С утра в отдел заглянул наголо остриженный Чижиков.
— Никак в милицию угодил? — ахнул Гусев.
— Чтоб я околел, если еще раз! Пьянству — бой! — Он провел рукой по голове. — Это я самосуд себе устроил. Для острастки!
— Ну, святой мученик! — рассмеялся Гусев. — Каяться пришел или по делу?
— Не знаю, как и сказать… Там мужик один, лицо вроде знакомое, с Балакиревым про жесть разговаривает. Громко! Вот и подумал…
— Не ко времени, — вздохнул Гусев. — Ох, не ко времени!
— Да вы не журитесь, авось пронесет. Пойду гляну еще раз, что за напасть такая…
Напасть объявилась в лице Горанина — он пришел в цех, где по заказу промкомбината только что закончили сборку автофургона.

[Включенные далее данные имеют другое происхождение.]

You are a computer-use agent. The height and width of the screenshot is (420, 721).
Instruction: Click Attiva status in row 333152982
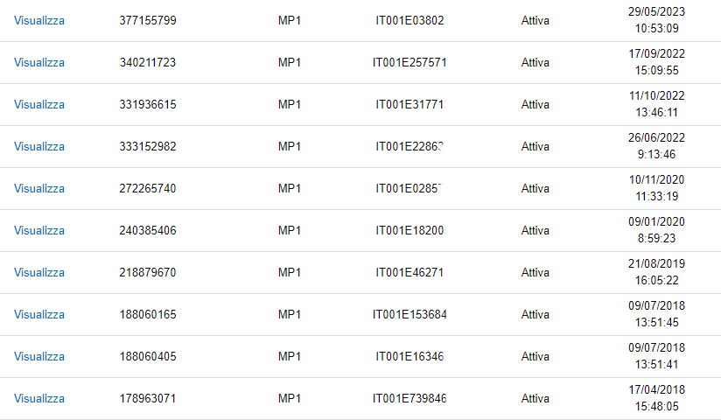[x=536, y=146]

— Отлично! — приговаривал он, обходя машину. — Прекрасно! Молодцы! Ну-ка… — Он попытался отворить дверцу. — Не открывается. Почему?

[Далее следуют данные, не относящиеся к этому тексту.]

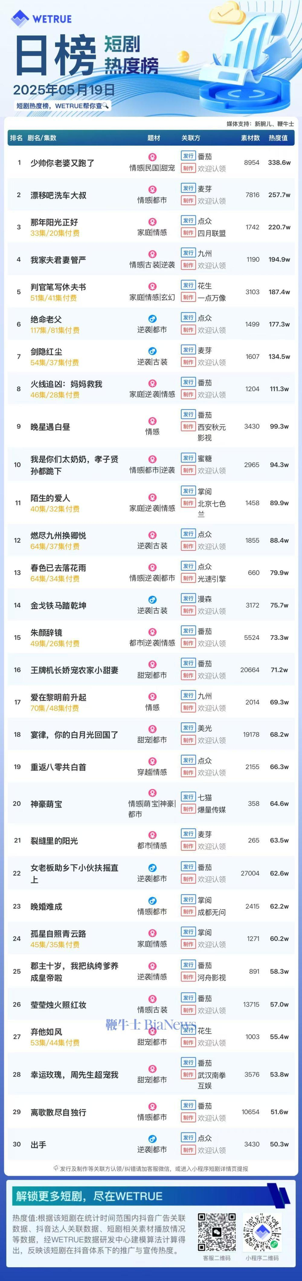Click male audience icon for 金戈铁马踏乾坤
The width and height of the screenshot is (302, 1281).
click(152, 600)
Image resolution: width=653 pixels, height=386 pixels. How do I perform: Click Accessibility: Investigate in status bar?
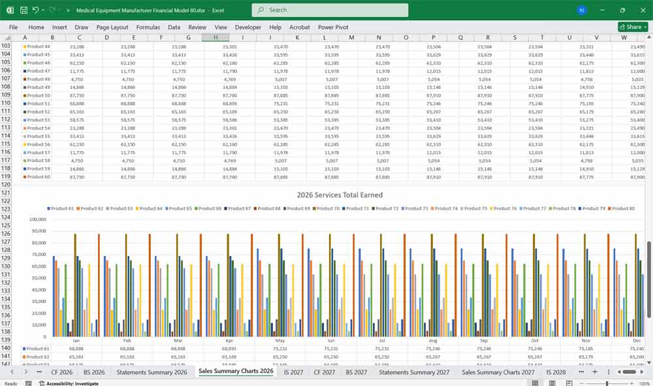(x=67, y=383)
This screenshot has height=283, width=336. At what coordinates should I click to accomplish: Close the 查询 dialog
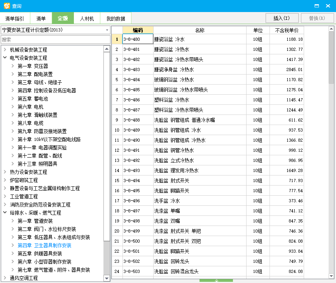pyautogui.click(x=329, y=6)
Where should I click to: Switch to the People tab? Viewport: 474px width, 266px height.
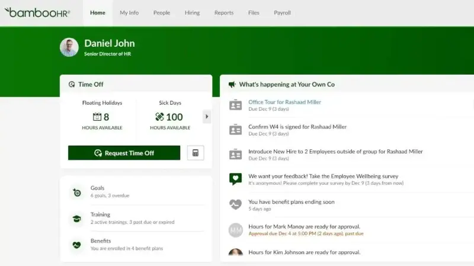pyautogui.click(x=162, y=12)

— Потому что сильней надо, — сказал Балакирев.
— Ага… Правильно! А почему так туго?
— Потому что новая, — сказал сопровождавший их Калашников. — Новое всегда с трудом поддается.

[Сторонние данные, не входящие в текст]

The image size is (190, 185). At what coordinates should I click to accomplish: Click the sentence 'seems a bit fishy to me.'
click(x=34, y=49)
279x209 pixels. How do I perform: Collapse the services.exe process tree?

— Остроумно замечено, — сказал Горанин, пребывавший, как всегда, в прекрасном расположении духа. — Вы наблюдательный, человек, товарищ Калашников, хотя и допускаете промахи. Не далее как неделю назад вы упрекнули меня, что я разбазариваю фондируемые материалы. Упрек серьезный, я решил проверить. И что же? Вся наглядная агитация выполнена из фанеры. Плохонькая, знаете ли, фанера, но загрунтована тщательно, вот и показалось, что жесть.
— Чего уж там показалось, — не отступал Калашников. — Я все-таки металлист. Руками трогал.
— Я тоже руками! — Горанин, похоже, обиделся. — Тоже за тридцать лет научился жесть от фанеры отличать. Может, вы перепутали? Может, где в другом месте?
— Да нет же! Прямо возле управления.
— Вчера сам все тщательнейшим образом проверил. Там еще такая большая зубчатка нарисована, трубы разные… Готов присягнуть — обыкновенная фанера!
— Значит, я ненормальный, — сказал Калашников. — Значит, меня в больницу надо класть.
— Давайте съездим и проверим, — вмешался Балакирев. — Раз уж такой разговор…
— И проверим! — горячился Калашников. — Посмотрим, что за чудеса в решете… — Он вдруг осекся. — Зубчатка, говорите? Хм… Зубчатка! Символ, так сказать. Художественный образ. А еще что там было нарисовано? Рабочий с тачкой был?
— Вроде был. — Горанин непонимающе посмотрел на него. — Как же без рабочего?
— И лозунг: «Металлолом — мартенам!» Правильно? Ну артист! Никуда ехать не надо! У кого Гусев жесть достал? — Калашников обернулся к Балакиреву. — Не знаете? И никто не знает. Потому что во всем городе нет ни одного листа, я еще месяц назад интересовался… Отличная у вас жесть была, товарищ Горанин, самый подходящий материал, чтобы вентиляционные трубы тянуть… Вы уже догадались, Дмитрий Николаевич?
— А в чем дело? — растерялся Горанин: он не любил неожиданностей. — Что случилось?
— А то случилось, уважаемый Александр Ильич, что у вас из-под носа жесть сперли! Наши талантливые умельцы… — Калашников обернулся к Балакиреву. — Помните, Черепанов тут картинки всякие рисовал? Наглядную агитацию?